Thurmond Lake hit its highest level in five years Thursday, prompting the Army Corps of Engineers to begin releasing excess water in flood-control mode.
Although the reservoir has been affected by severe drought for three years - and was 14 feet low in November - recent rains elevated the pool to 332 feet above sea level.
"Full pool is 330, but this time of year we expect it to be 328, so we're 4 feet into flood control right now," said Corps spokesman Jim Parker. The lower March pool is designed to provide capacity for spring rains.
The last time the lake had as much water was May 11, 1998, when the reservoir swelled to a near-record 333.94 feet, prompting accelerated releases through the dam into the Savannah River.
On Thursday, the Corps again went into flood-control mode, and releases through the dam were bumped up to 21,000 cubic feet per second in efforts to lower the lake to provide additional storage.
During the drought-management mode, under which the dam has been run for three years, releases had been held to a minimum - usually averaging 3,600 cubic feet per second.
If the lake continues to rise, which is unlikely, the Corps can open its floodgates to prevent water from topping the dam. The usual method is to release water through the dam's turbines, which generate electricity.

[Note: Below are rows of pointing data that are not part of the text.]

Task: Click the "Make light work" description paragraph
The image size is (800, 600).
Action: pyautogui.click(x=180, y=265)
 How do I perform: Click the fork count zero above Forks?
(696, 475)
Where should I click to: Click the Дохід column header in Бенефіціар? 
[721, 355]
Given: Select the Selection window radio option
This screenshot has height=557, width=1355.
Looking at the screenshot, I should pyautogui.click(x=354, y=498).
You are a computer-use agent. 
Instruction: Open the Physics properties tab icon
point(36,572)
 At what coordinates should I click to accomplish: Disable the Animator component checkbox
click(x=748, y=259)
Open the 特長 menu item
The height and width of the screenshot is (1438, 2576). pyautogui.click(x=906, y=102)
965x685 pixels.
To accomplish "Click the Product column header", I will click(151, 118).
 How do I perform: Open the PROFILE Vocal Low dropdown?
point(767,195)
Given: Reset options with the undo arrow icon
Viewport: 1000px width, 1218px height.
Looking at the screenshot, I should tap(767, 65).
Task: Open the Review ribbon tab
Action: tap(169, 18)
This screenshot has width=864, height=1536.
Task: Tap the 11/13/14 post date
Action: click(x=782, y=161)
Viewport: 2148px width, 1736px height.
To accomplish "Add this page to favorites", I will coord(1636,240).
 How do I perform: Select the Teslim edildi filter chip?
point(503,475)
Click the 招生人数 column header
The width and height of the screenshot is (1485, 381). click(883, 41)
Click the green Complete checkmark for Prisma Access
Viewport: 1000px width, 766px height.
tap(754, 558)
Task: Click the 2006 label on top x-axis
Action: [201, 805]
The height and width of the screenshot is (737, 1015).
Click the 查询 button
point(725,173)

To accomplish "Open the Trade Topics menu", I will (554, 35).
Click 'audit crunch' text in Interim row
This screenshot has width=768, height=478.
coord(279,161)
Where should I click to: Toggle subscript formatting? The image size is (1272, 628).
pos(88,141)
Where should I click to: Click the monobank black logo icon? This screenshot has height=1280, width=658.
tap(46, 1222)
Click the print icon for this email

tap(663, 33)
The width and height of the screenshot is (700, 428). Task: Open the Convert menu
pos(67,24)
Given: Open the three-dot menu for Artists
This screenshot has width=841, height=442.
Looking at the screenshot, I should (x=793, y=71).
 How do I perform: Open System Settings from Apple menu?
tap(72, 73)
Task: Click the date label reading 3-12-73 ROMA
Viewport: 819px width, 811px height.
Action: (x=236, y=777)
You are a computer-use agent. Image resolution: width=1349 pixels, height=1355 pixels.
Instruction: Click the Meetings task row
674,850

Although the river has swollen somewhat, the volume of water being released doesn't create flooding hazards downstream.
"But obviously with this much flow, there will be more water in the river, and people need to be aware of that, and also watch for more debris," Mr. Parker said.
Flows of 25,000 cubic feet per second can begin to cause complaints.
Rainfall has pumped 2.34 inches into the Thurmond Lake drainage basin this month, compared with 1.17 inches at Lake Hartwell.
Lake Russell, which lies between the reservoirs, received about 1.78 inches of rainfall this month.